Mastercard: Half Of Consumers Now Using Contactless Payments

Mastercard: Consumers Tap Into Contactless Amid Social Distancing

As nations put limitations into place to support social distancing in February and March, Mastercard reported that a significant share of consumers tapped into contactless payments for purchases. Seventy-nine percent of respondents in a global study indicated that they are now tapping into contactless payments, pointing to cleanliness and safety as crucial drivers. According to an announcement, the firm’s consumer polling illustrates “accelerated and sustained contactless adoption.”

Blake Rosenthal, executive vice president of Mastercard Acceptance Solutions, said in the announcement, “Social distancing does not just concern people’s interactions with each other; it includes contact with publicly shared devices like point of sale terminals and checkout counters. Contactless offers consumers a safer, cleaner way to pay, speed at checkout, and more control over physical proximity at this critical time.”

Almost half of the respondents – 46 percent – throughout the world have swapped out their top-of-wallet card for a card that provides contactless functionality. The share rises to 52 percent among those who are younger than 35 years of age. And more than eight in 10 – or 82 percent – of respondents see contactless as a cleaner method of payment, while contactless payments are up to 10 times quicker than other in-person methods.

Additionally, roughly three-quarters – or 74 percent – of respondents note they will keep tapping into contactless after the pandemic.

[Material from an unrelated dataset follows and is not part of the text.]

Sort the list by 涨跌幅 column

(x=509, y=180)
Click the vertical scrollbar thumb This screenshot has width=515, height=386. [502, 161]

Data from Mastercard also points to over 40 percent growth in contactless transactions around the world in Q1 2020, while 80 percent of contactless transactions are less than $25 – a range that cash usually dominates.

As previously reported, the U.K. Finance trade association announced in March that Britain would increase the contactless pay limit to £45 from £15 in response to COVID-19, which has sent waves of disruption through global economies as individuals are encouraged to stop going out, and sectors of the public sphere have shuttered to try to stop the virus from spreading.